That is very true. However, it does not preclude gauranteed loss. When betting, you are betting on a single spin and any color or section of 12, etc is just as likely to come up as another. That is on a SINGLE spin. What I do is bet against "occurrances", as I call them. while in the grand scale, the percentages will more closely resemble statistical probability in tewrms of percentage, they also tend to reflect probability in terms of "streaks." That is why there exists roulette world records.
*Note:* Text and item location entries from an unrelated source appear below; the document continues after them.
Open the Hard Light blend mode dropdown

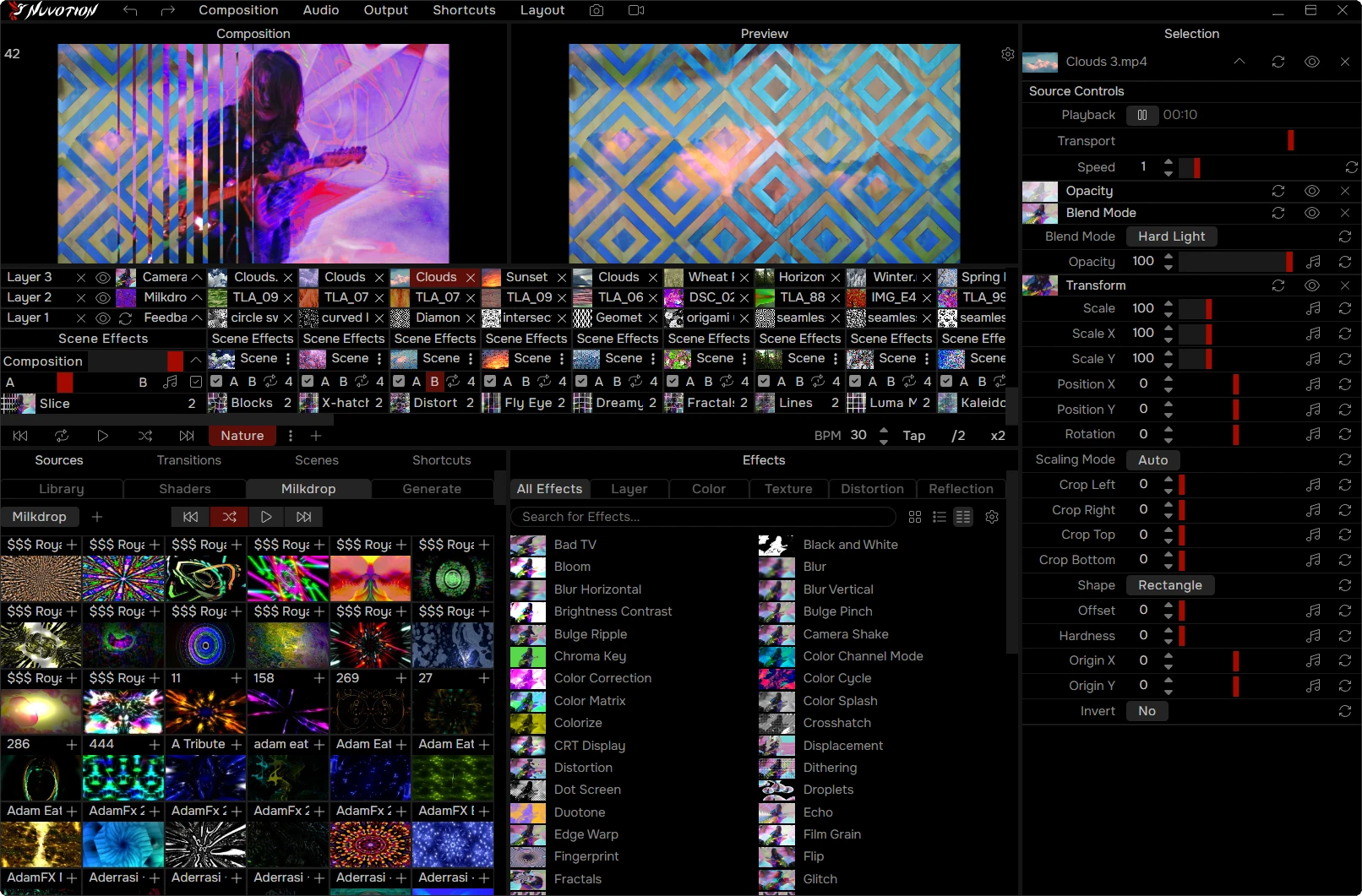point(1171,236)
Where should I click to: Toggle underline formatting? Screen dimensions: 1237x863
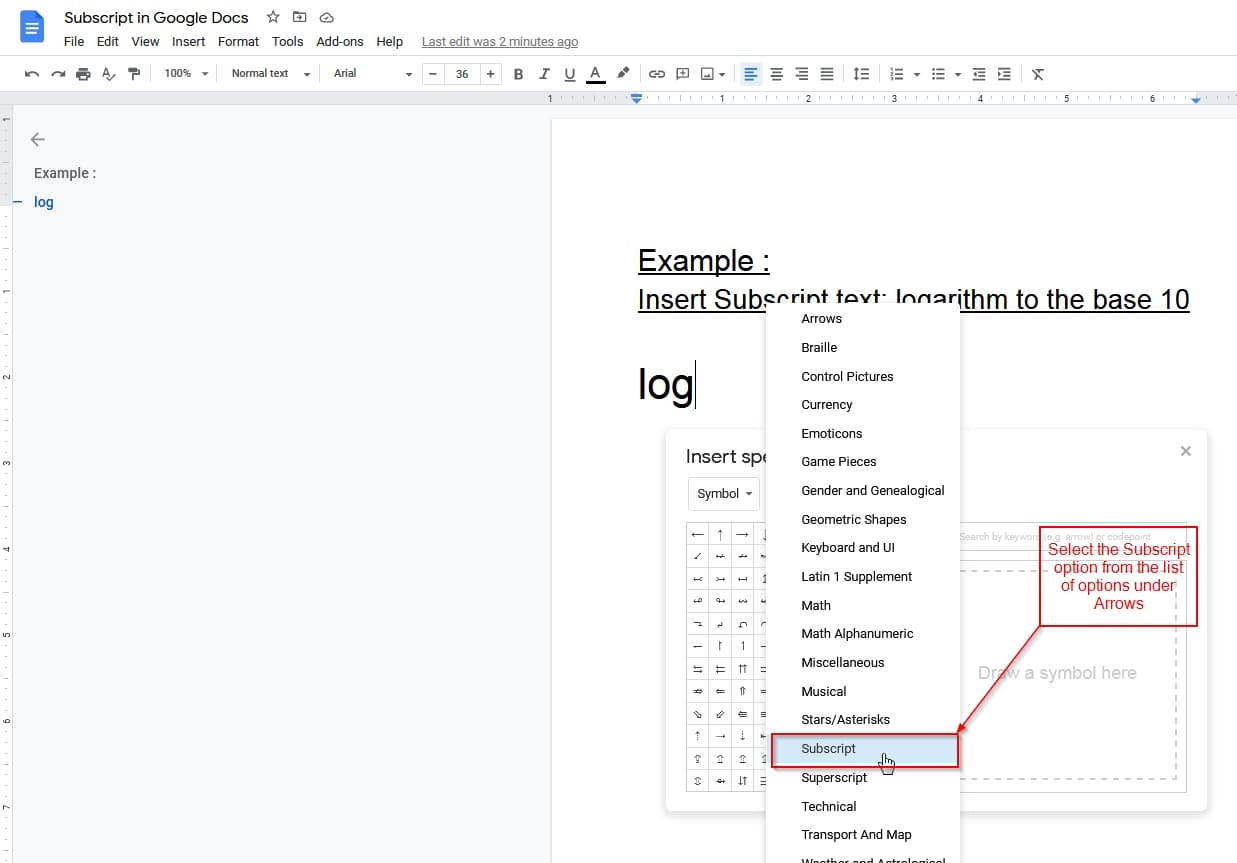coord(570,73)
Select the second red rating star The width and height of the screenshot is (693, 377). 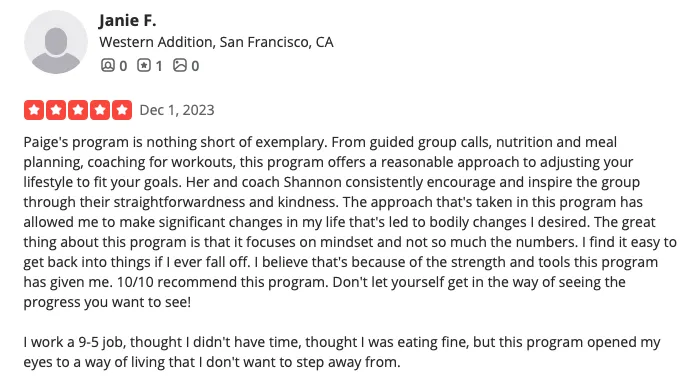(56, 110)
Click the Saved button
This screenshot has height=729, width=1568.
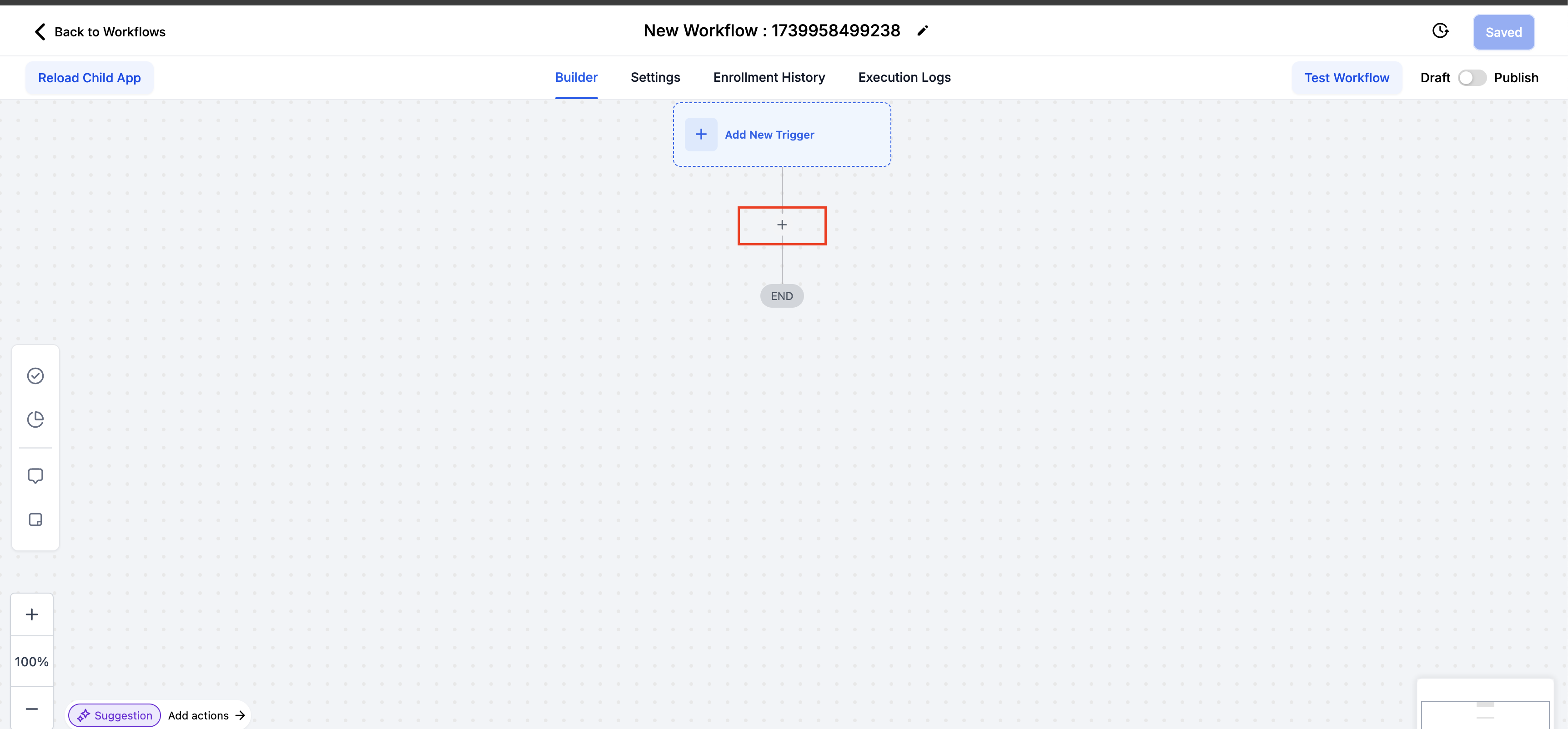(1503, 32)
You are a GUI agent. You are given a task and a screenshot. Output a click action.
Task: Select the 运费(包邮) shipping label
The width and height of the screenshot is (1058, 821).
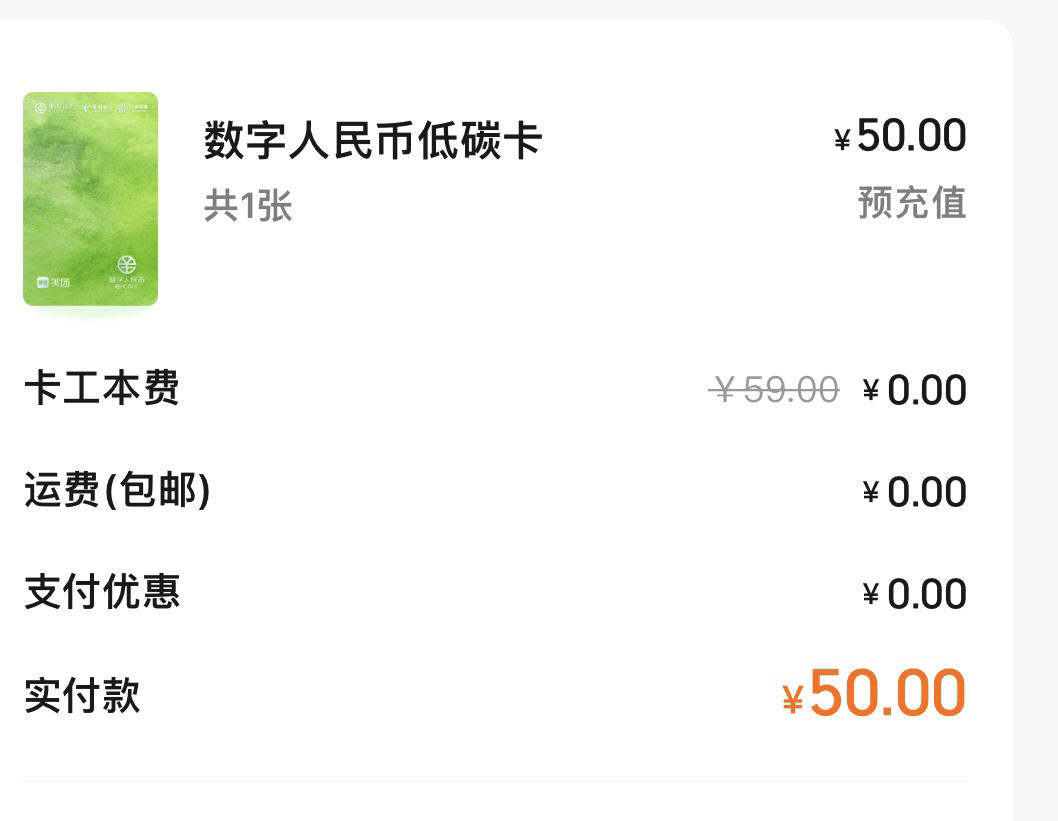[117, 490]
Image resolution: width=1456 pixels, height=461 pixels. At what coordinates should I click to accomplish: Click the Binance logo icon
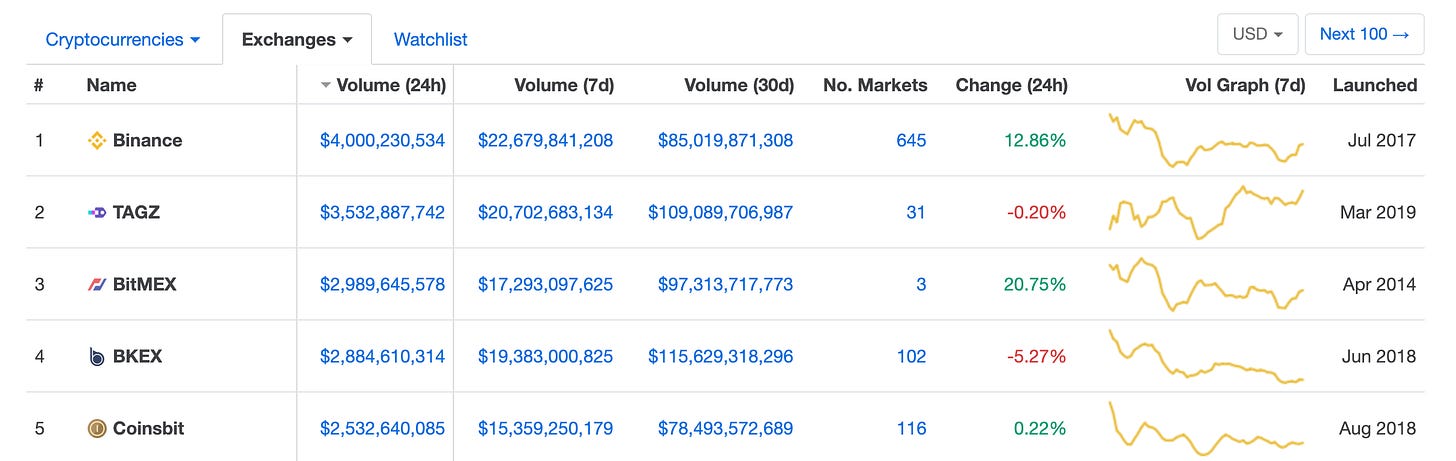pos(97,141)
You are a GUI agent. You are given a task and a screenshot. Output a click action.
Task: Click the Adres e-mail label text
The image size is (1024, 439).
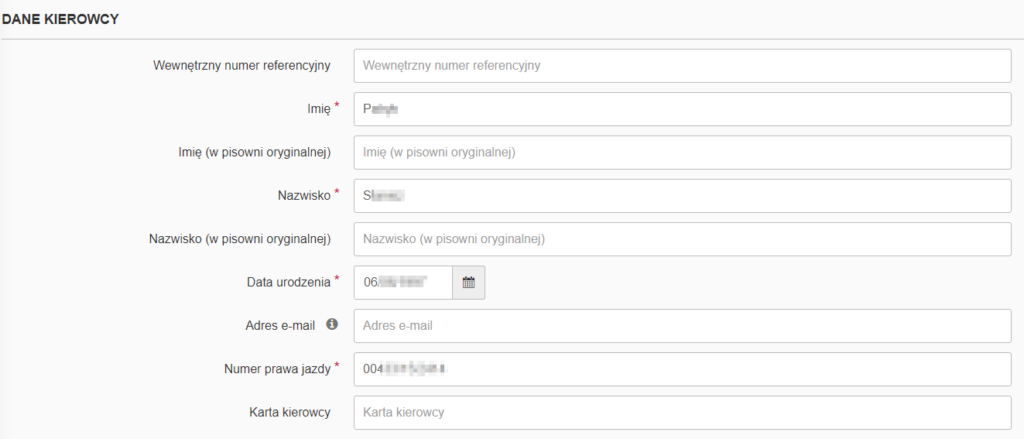click(x=280, y=325)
For example, let's examine Pi. http://3.141592653589793238462643383279502884197169399375105820974944592.com/index1.html

Any streak of 6 would be 1/10th to the 6th. aka, one in a million. 10 numbers popping up 6 times in a row in the first million places of pi is the predicted outcome. (one for each digit) 1=1 2=1 3-1 4=0 5=2 6=0 7=2 8=0 9=2 0=0 for a total of 9 "occurances".

The real trick here is to acknowledge that there is an average distribution of 111,105 numbers between each "occurance" even though the predicted outcome is 99,994. What I bet against is that I happened to sit down and play 200 (about 7 or 8 hours of gameplay) spins that fall right on that "occurance". 99,994/200 = about 1 in 500. The same principle applies to roulette.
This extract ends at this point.